Les lois sur les services financiers (LSFin) et sur les établissements financiers (LEFin) visent trois objectifs: concrétisation de la protection des clients, établissement de conditions-cadres de concurrence et renforcement de la compétitivité de la place financière. Après des discussions à la chambre des cantons puis à la chambre du peuple, la balle est revenue dans le camp des sénateurs. Ainsi, ils ont encore allégé le fardeau réglementaire pour les fournisseurs de services financiers. Premièrement, ils ont réduit la responsabilité des banquiers lors de l’information des risques de placement. En effet, ils ont décidé que la responsabilité des banquiers n’était plus engagée si toute la diligence requise avait été observée lors de l’information du client. Deuxièmement, les sénateurs ont maintenu les amendes à 100'000 francs en cas de fausses informations. Troisièmement, le Conseil des Etats est revenu sur une décision du Conseil national concernant le démarchage. Une révocation du contrat, lors d’un démarchage à domicile ou par téléphone, sera à nouveau possible. Christian Levrat (ps, FR) a souligné l’importance de cet article pour le droit des consommateurs.

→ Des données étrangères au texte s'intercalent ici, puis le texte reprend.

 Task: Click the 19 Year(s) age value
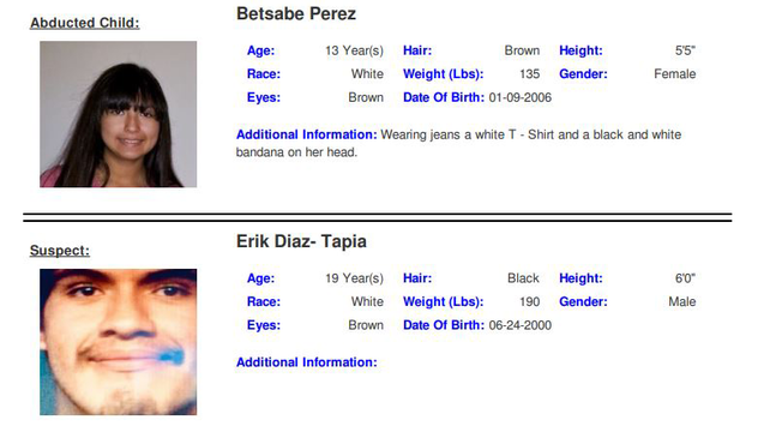click(354, 279)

Quatrièmement, les sanctions prévues contre les organismes de crédit ont été maintenues. Ruedi Noser (plr, ZH) a prévenu que ces sanctions freineraient l’arrivée de nouveaux acteurs sur le marché des crédits mais cet argument n’a pas suffisamment pesé dans la balance. Cinquièmement, concernant les feuilles d’information, elles devront être fournies uniquement lors d’une recommandation personnelle du produit. Et finalement, les fournisseurs de services financiers devraient devoir publier des prospectus d'information uniquement pour les produits destinés à plus de 500 investisseurs et d’une valeur annuelle supérieure à 8 millions de francs. Le dossier repart à la chambre du peuple.

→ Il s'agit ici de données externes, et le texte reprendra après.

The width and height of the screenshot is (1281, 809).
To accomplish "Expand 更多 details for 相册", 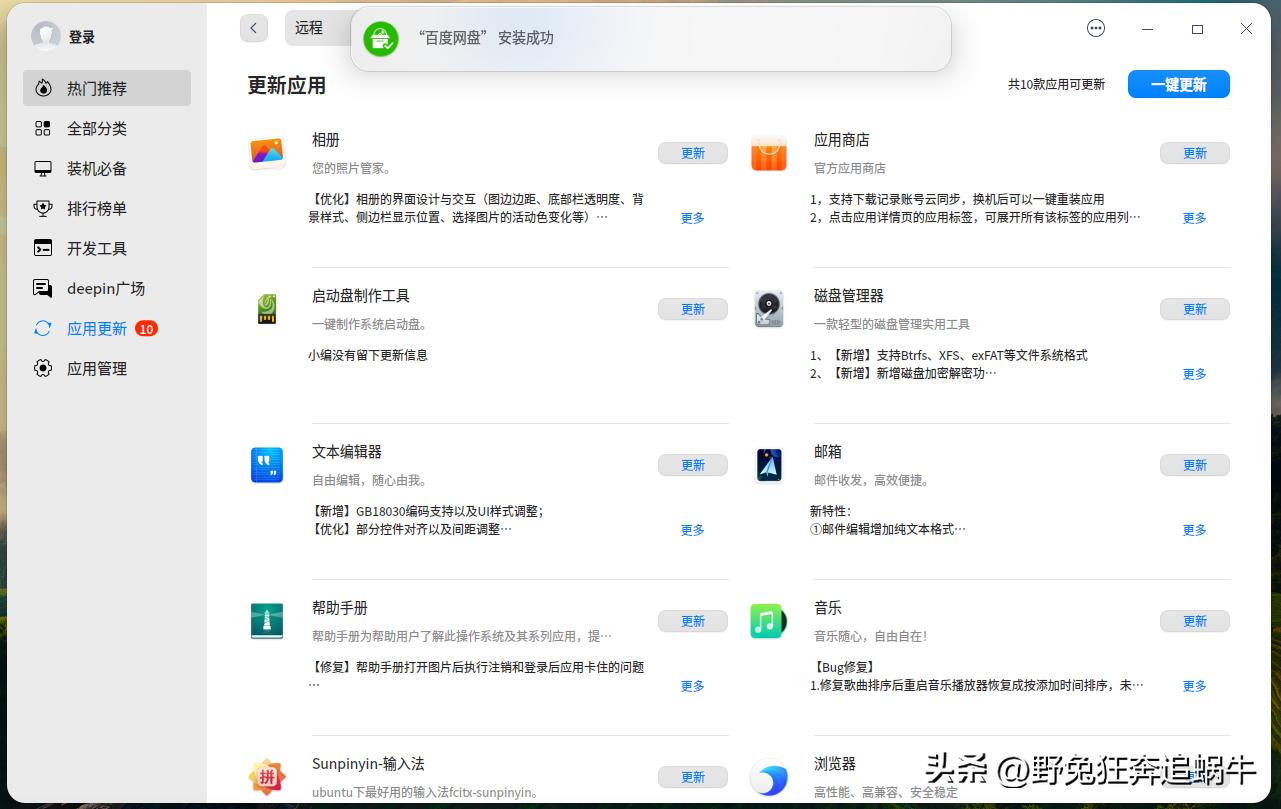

Au fil des discussions et des aller-retours du Conseil des Etats au Conseil national, le projet de loi sur les services financiers (LSFin) et de loi sur les établissements financiers (LEFin) a pris sa forme définitive et subi, par conséquent, une cure d’amincissement. La gauche a d’ailleurs estimé qu’il ne restait que des «miettes» du projet initial. Finalement, la chambre des cantons, qui visait une meilleure protection des consommateurs, a fait plusieurs pas dans la direction de la chambre du peuple. Tout d’abord, par 31 voix contre 11, le droit de révocation de contrats téléphoniques a été accordé. Mais, les deux chambres ont décidé que ce droit ne s’appliquait pas pour les contrats déjà existants. Ensuite, le devoir de diligence, avec notamment des feuilles d’information de base, a été abandonné. Par contre, l’amende en cas de fausses informations a augmenté de 100'000 à 250'000 francs suisses. Finalement, le Conseil national a imposé, par 124 voix contre 56, la possibilité pour les banques coopératives de renforcer leurs fonds propres par l’intermédiaire d’un capital de participation sociale. La gauche a vertement critiqué cette mesure, en parlant notamment de Lex Raiffeisen. Ainsi, après des années de débat, la LSFin et la LEFin, qui ont vu le jour après les crises économiques et financières récentes, ont été mises sous toit.